MATERIALS AND METHODS
Cell culture. Primary cortical cultures were prepared from gestational day 16 fetal Sprague Dawley rats and C57BL6 mice in a procedure modified from that described previously (V. Dawson et al., 1991, 1993). Briefly, the cortex from fetal mice was dissected, and the cells were dissociated by trituration in modified Eagle’s medium (MEM), 20% horse serum, 25 mm glucose, and 2 mm l-glutamine after a 30 min digestion in 0.027% trypsin/saline solution. Cortex from fetal rats was dissociated by trituration in MEM, 10% fetal bovine serum, 10% horse serum, and 2 mm l-glutamine after a 30 min digestion in 0.027% trypsin/saline solution. The cells were plated on 15 mm multiwell plates coated with polyornithine (Poly-O) or a glial layer. At 4 d after plating, the cells were treated with 5-fluoro-2-deoxyuridine for 3 d to inhibit proliferation of non-neuronal cells. Cultures derived from mice then were maintained in MEM, 10% horse serum, 25 mm glucose, and 2 mm l-glutamine in an 8% CO2-humidified 37°C incubator. Rat cultures then were maintained in MEM, 5% horse serum, and 2 mm l-glutamine in an 8% CO2-humidified 37°C incubator. The growth medium was refreshed twice per week, and the neurons were allowed to mature for 14 d in culture before being used for experiments. Glia were cultured from 0–3 d postnatal rats and mice. The procedure was as above for primary neuronal cultures except that the cells were plated on 75 mm2 flasks. After 2 weeks of maturationin vitro, they were plated onto 15 mm multiwell plates and allowed to reach confluence (3–5 d).
Neurotrophic growth factor treatment. On day in vitro (DIV) 13 the cells were treated with 100 ng/ml of BDNF, GDNF, NT-3, NT-4, or NGF. Neurotrophic factors were obtained from Intergen (Purchase, NY). Experiments were performed on DIV 14.
Cytotoxicity. The cells were exposed to excitotoxic conditions as described previously (V. Dawson et al., 1991, 1993). Before exposure, the cells were washed with Tris-buffered control salt solution (CSS), pH 7.4, containing (in mm): 120 NaCl, 5.4 KCl, 1.8 CaCl2, 25 Tris-HCl, and 15 glucose.
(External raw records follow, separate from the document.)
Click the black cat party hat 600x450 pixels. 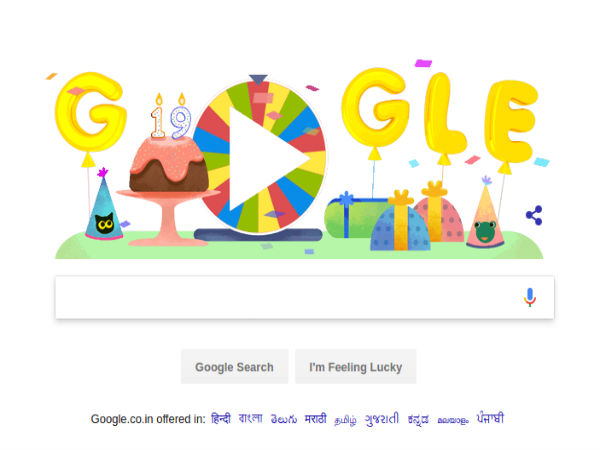103,206
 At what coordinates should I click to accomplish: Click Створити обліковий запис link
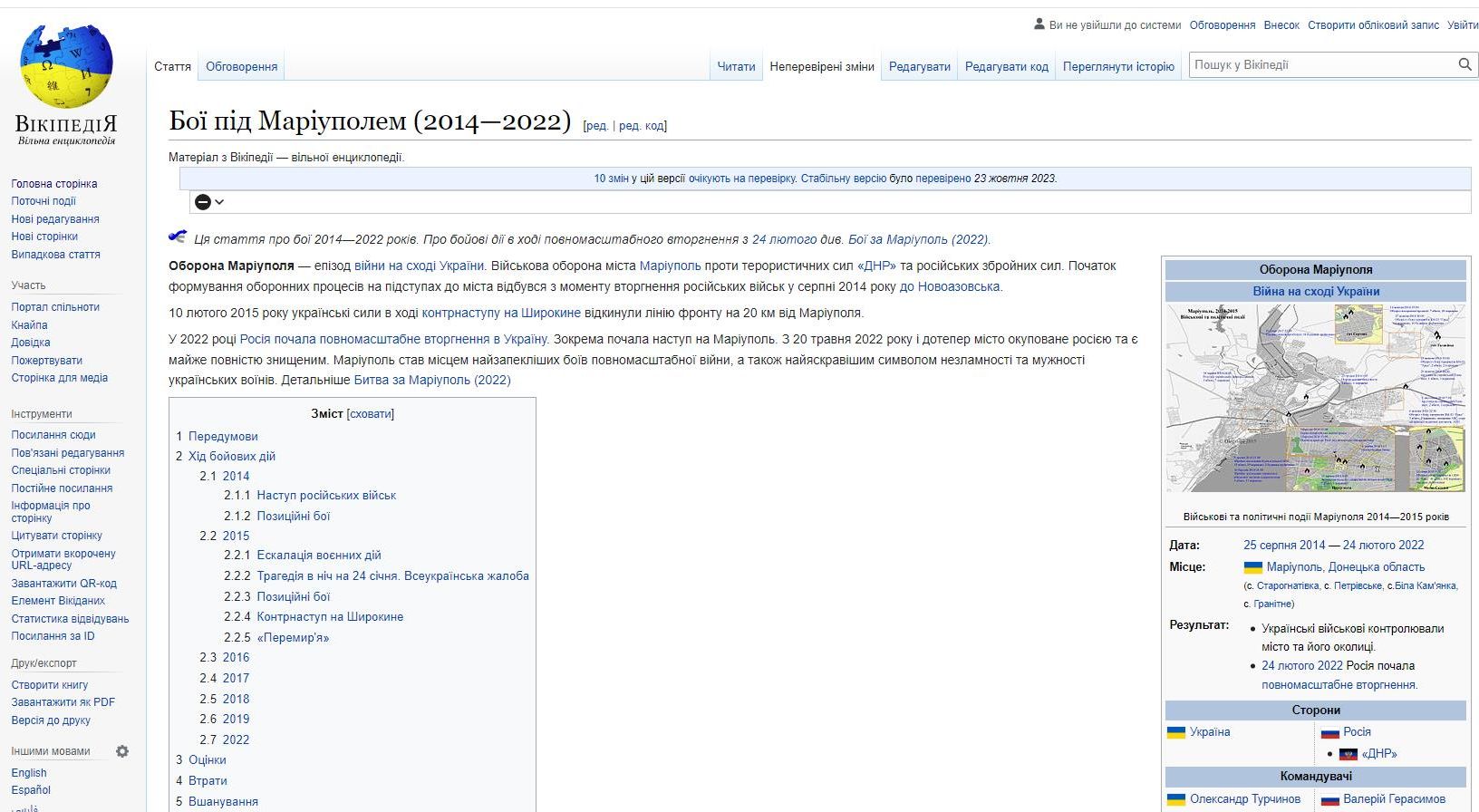click(x=1373, y=25)
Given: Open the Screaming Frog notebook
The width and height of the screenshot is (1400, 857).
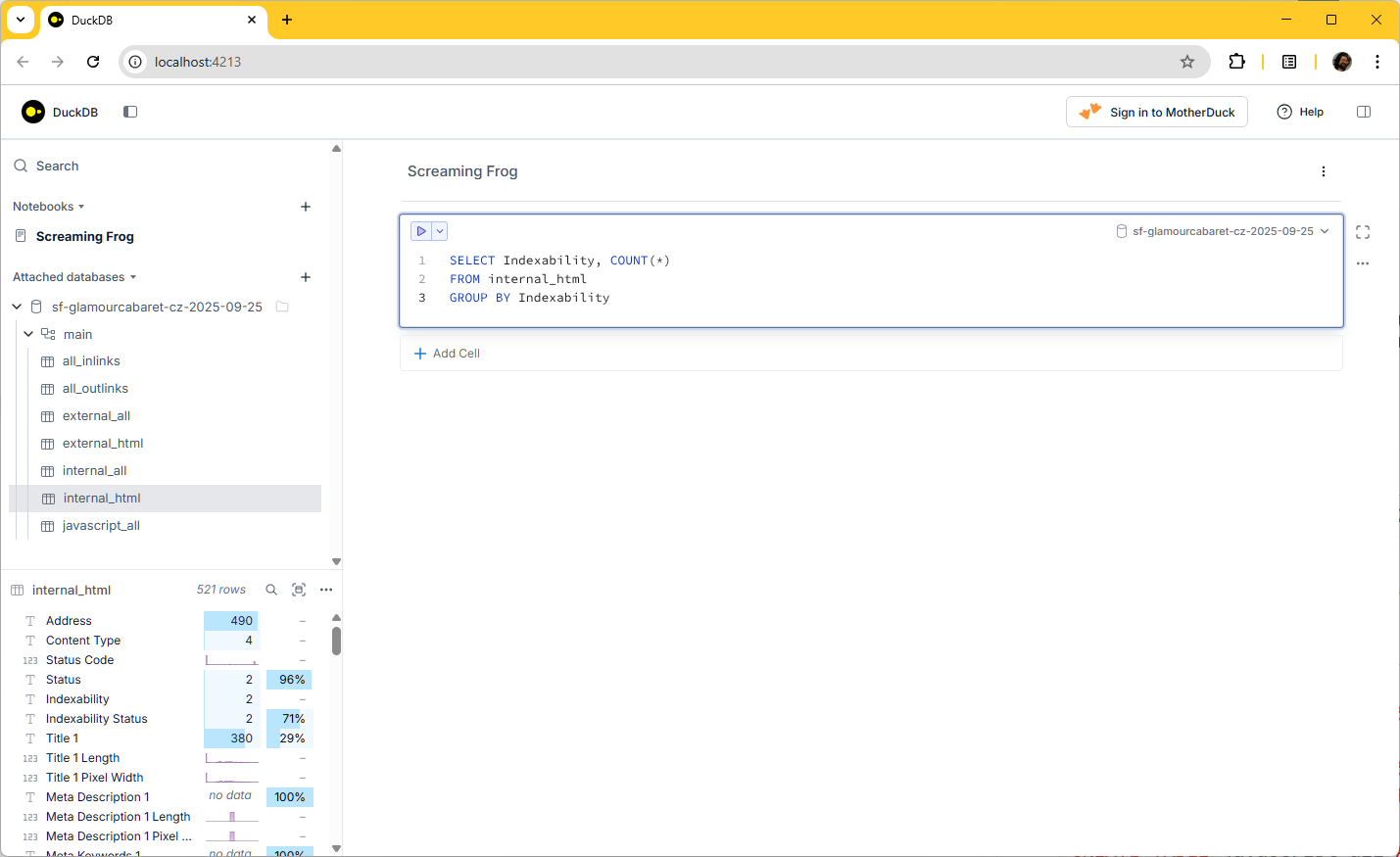Looking at the screenshot, I should tap(84, 236).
The exposure solutions were administered briefly (5 min) and then washed off. Then the cells were placed in MEM with 21 mm glucose and returned to the incubator overnight.
Toxicity was assayed 20–24 hr after exposure to cytotoxic conditions by trypan blue exclusion (0.4% trypan blue in CSS) as described previously (V. Dawson et al., 1991, 1993). Both live cells (cells that exclude trypan blue and are raised dots under Hoffman modulation optics) and dead cells (cells that take up trypan blue and are flat under Hoffman modulation optics) were counted. The percentage of cell death was determined as the ratio of live to dead cells, as compared with the percentage of death in control wells, to account for cell death attributable to mechanical stimulation of the cultures. At least two separate experiments using four separate wells were performed, with a minimum of 4000–12,000 neurons counted per data point. The data were collected and counted by an observer blinded to the treatment protocol.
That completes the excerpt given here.